NEW YORK (Reuters) - Former President Bill Clinton hopes that pledges to help quake-devastated Haiti at his philanthropic “summit” this week will push governments to fulfill promises of billions of dollars in reconstruction.
Clinton, who is the U.N. special envoy for Haiti, will hold a special session on the recovery of the impoverished Caribbean nation with Haitian President Rene Preval and Prime Minister Jean-Max Bellerive at the Clinton Global Initiative.
More than 1,000 people including heads of state like U.S. President Barack Obama, business leaders including Microsoft co-founder Bill Gates, humanitarians and celebrities will attend the meeting in New York, starting on Tuesday.
Putting a spotlight on Haiti “might help shake loose some of the donor commitments from the governments,” Clinton told Reuters in an interview.
“There is a lot of money that has been promised to Haiti, but not much has been given. Almost all that has been given has been for the emergency phase. Now we’re into rebuilding ... but we need the donors to come up with the money,” he said.
In March, international donors pledged more than $5 billion over two years to rebuild Haiti after a January 12 quake killed up to 300,000 people, devastated the country’s economy and infrastructure and left more than a million people homeless.
“How fast we can move depends in large measure on whether these commitments will be honored that have been made, but I’m hopeful,” said Clinton.

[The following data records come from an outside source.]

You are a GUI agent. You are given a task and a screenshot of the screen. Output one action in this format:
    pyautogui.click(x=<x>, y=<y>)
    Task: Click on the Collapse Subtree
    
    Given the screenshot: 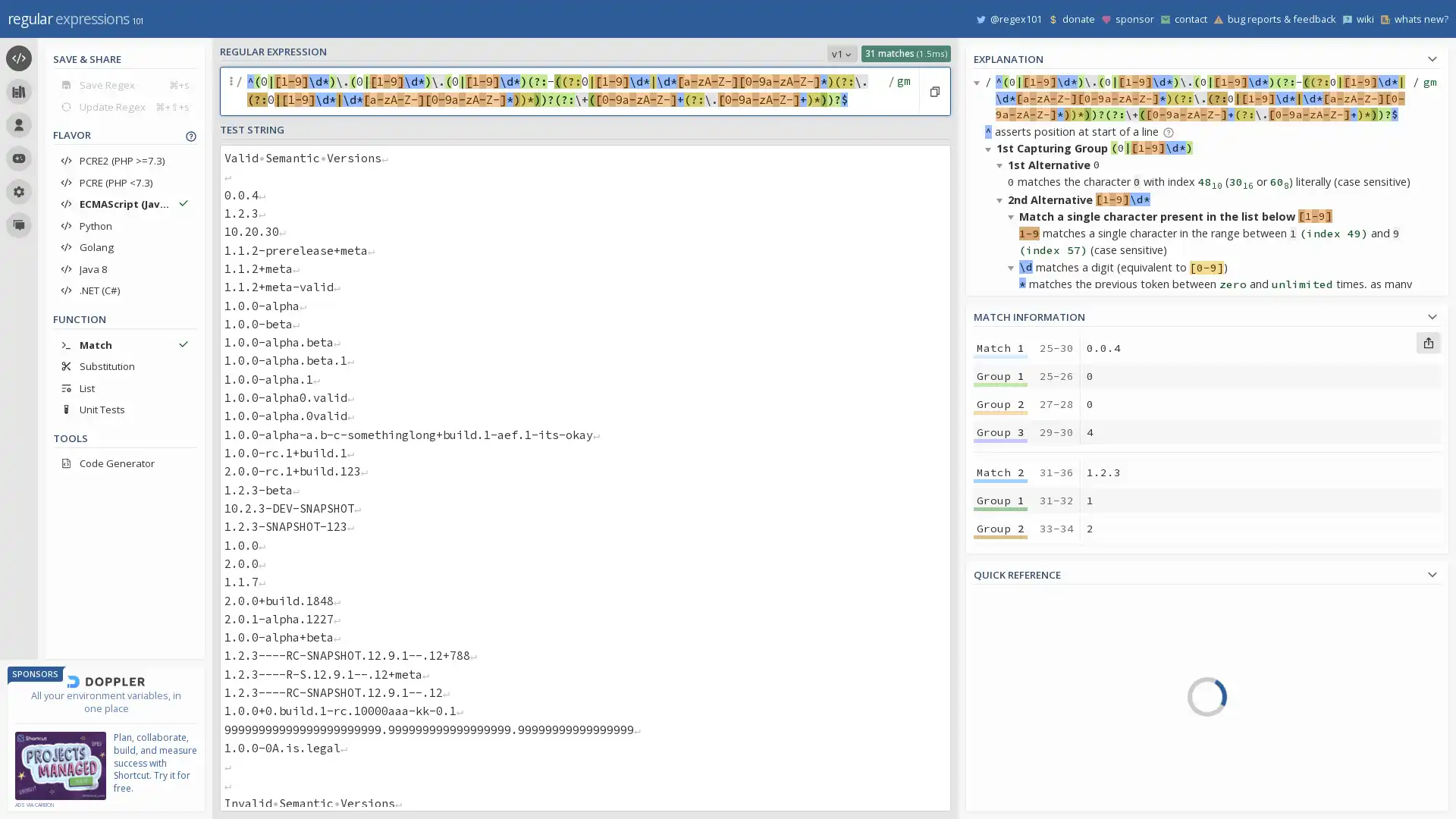 What is the action you would take?
    pyautogui.click(x=1002, y=199)
    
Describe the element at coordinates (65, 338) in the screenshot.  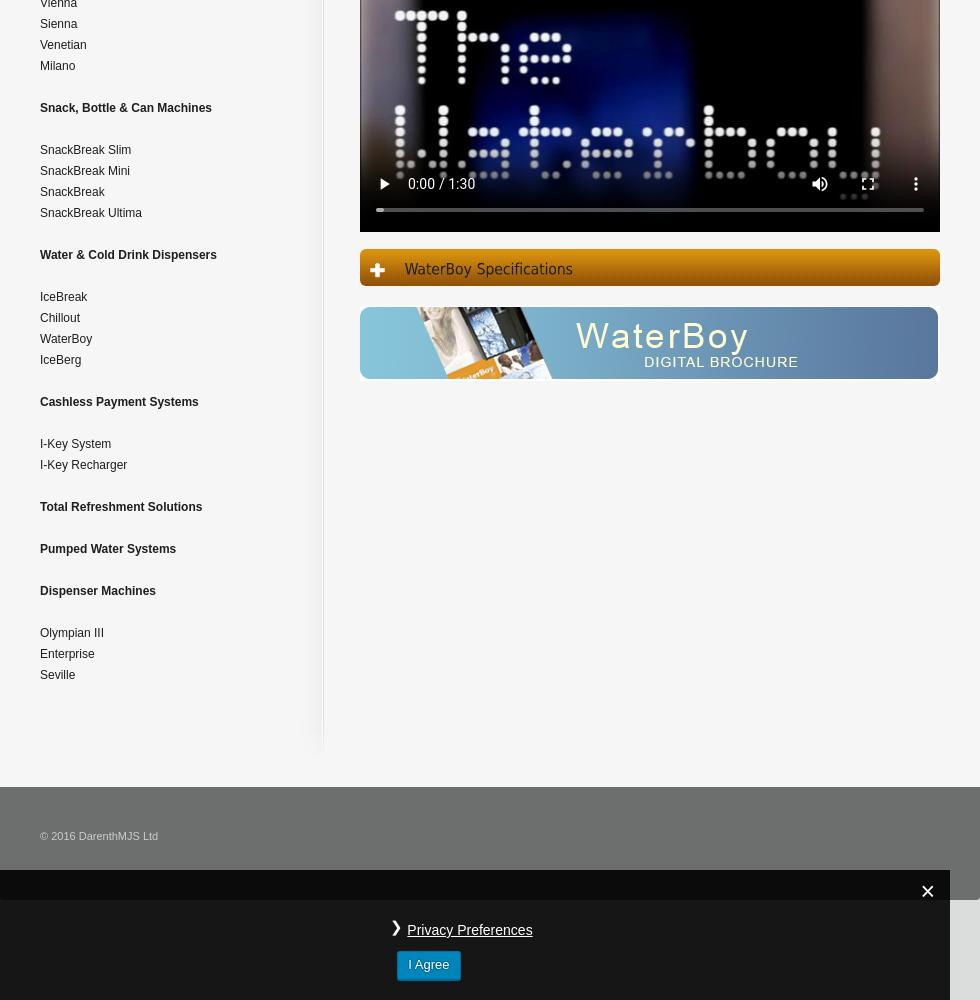
I see `'WaterBoy'` at that location.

Clinton and Bellerive chaired a meeting of the Interim Haiti Recovery Commission on the sidelines of the U.N. General Assembly on Monday. Earlier France and the United States said that they would each contribute $25 million to rebuild Port-au-Prince’s main teaching hospital.
U.S. Secretary of State Hillary Clinton said that it was “unrealistic” to expect rebuilding progress immediately after such devastation. “In the wake of the terrible quake, many spoke about the need not only to rebuild what was lost but to fundamentally re-imagine the Haitian landscape,” she said.
Clinton hoped the CGI meeting would also produce pledges to help Pakistan cope with massive floods that have destroyed agricultural land and livestock, displaced millions of people, and caused damage the government has estimated at $43 billion.
“They didn’t get the response that Haiti got partly because of donor fatigue and partly because there’s apprehension in our part of the world about whether the money could be effectively spent,” he said.
Some Pakistanis have grown angry with their government’s sluggish response and are turning to Islamist charities, some tied to militants. The United States worries that the battle against such militants may have been made more difficult as Pakistan struggles with an economic meltdown and public fury.
When Clinton’s initiative began, corporations tended to show up and write checks to fund humanitarian programs. Now many see their philanthropy in terms of investment opportunities.
In the past five years, there have been more than 1,700 commitments worth $57 billion that the group says have improved the lives of 220 million people in more than 170 countries.
Clinton said he would hold a session on the Middle East with Palestinian Prime Minister Salam Fayyad and Israeli President Shimon Peres, focusing on “what happens if there is a peace agreement, how can you make the peace take hold.”
“The last thing I am trying to do is get back into the negotiations, I feel quite comfortable with the people that are handling it for our country,” said Clinton, who pursued peace in the Middle East as U.S. president. This month Hillary Clinton hosted the first direct talks between the countries in nearly two years.
The Clinton Global Initiative was found to be the most popular summit for chief executives in 2009, according to a study by public relations firm Weber Shandwick. Attendees pay $20,000 to be there and the rules state that if participants do not make or fail to keep a commitment they cannot return.
Clinton said he would continue his philanthropic summit for as long as it was relevant.